Hartolite thought, what in the world are
they talking about, families that are 'dissimilar' and 'diverse,’? Does he mean
'heterogeneous'?
With
the flaps down Friendly revved the engine and confirmed the rpm status,
verified the alternator and voltage and they were picking up speed while
rolling down the runway, a lift of the nose, and with the flaps reset for a
slow climb southwest Friendly tapped the brakes to stop the spin and retracted
the wheels. Quickly nearing the Ohio shoreline she continued the climb while
turning the yoke to the left. The Silver Eagle continued a steady climb with
Catawba Island, then the Marblehead lighthouse were below the right wing and
Kelley's Island and greater Lake Erie lay down below the left wing. The plane
continued climbing due east until leveling off at nine thousand feet with a
speed of 140 mph. Friendly felt her body immediately relax. "We're good
for Burke," she said. "Beautiful day, beautiful scenery, one beauty
of a plane."
Pyl
smiled without further response. The plane and the pilot were as one in the
same. Pyl just loved the flying.
The
flight continued, seemingly uneventful. Pyl fell into a catnap. Awakening to
the drone of the engine she found that Justin and Blake had fallen asleep too.
Pyl let be. She glanced over at Friendly, smiled and quietly said, "I can
tell you are in love with this plane. I am in love with it too." Pyl
closed her eyes in a ruse and let her mind moved into surreptitious quarters.
Pyl
recollected her thoughts. This tension began yesterday with the bird cracking
the left wingtip light. Blake initially said it felt like the bird lightly
tapped the wingtip light. I asked if it was a bird. Justin said it sounded like
a piece of gravel hit the wingtip.
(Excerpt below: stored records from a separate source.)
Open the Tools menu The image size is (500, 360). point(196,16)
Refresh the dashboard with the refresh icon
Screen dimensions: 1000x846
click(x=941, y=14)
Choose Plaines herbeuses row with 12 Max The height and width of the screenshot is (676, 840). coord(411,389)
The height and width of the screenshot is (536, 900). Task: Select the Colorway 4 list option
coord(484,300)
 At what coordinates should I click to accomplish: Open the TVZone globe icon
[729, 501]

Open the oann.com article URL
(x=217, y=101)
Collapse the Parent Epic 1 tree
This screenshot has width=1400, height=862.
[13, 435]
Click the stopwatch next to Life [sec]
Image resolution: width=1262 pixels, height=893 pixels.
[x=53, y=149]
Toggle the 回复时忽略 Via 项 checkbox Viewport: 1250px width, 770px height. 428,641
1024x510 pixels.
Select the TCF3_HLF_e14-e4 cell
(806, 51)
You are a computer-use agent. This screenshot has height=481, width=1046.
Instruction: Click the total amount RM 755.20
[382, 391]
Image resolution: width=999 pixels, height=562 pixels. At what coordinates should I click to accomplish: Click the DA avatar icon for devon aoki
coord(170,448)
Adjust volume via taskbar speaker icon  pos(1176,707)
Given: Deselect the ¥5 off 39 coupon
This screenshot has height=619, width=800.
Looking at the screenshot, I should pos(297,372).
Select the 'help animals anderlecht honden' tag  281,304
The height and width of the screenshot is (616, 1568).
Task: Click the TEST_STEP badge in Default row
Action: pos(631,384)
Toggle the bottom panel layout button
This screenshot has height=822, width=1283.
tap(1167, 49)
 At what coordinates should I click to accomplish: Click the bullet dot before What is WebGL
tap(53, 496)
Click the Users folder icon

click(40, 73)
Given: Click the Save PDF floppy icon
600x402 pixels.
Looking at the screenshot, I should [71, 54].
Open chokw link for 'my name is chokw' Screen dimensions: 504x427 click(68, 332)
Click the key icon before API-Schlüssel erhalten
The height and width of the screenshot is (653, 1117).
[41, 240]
When we inspected the wing at the hanger
Blake said the gray remnants were bird guts but there wasn't any blood mixed in
it. The gray matter reminded me of soot.
Pyl
continued, Mykkie Carlson is clearly in charge. The only flight mistake she has
made was the attempt to push the toggle switch in and then pull. She didn't
fumble with the toggle to push in and then pull out. It was smoothly done,
almost unconsciously, like she had done it a thousand times before, like I
would turn a car key down to the right to start the engine.
Pyl
adjusted herself in the seat and relaxed with her eyes closed until she heard
the thump of the wheels being lowered. She glanced at her watch and saw the
time was 4:48 then looked at the time on the interment panel, it was 4:49.
That's odd, she thought, we were synchronized when we left Put-in-Bay. She
pulled her iPhone out of her purse; it also showed 4:48. "What time do you
have Justin?" she asked.
"We
checked our watches at breakfast. Just what you have, 4:48."
Pyl
responded, "The plane says it is 4:49."
Blake
said, "I have 4:48 too. Now it's 4:49."
"The
plane says it's now 4:50," noted Pyl.
"I
have 4:50 too," said Friendly.
Hartolite
glanced at her watch that also said it was 4:50 but she lied and said, "I
have 4:49 just like they do. Maybe it is just a fluke of a few seconds."
Polite
chatter ruled during the smooth landing, exiting, the quick inspection of the
plane and then locked up by Blake.
While walking into the Burke Terminal, Ply spoke fully resolved. She
said, "Blake, I don't want you to sell our father's plane."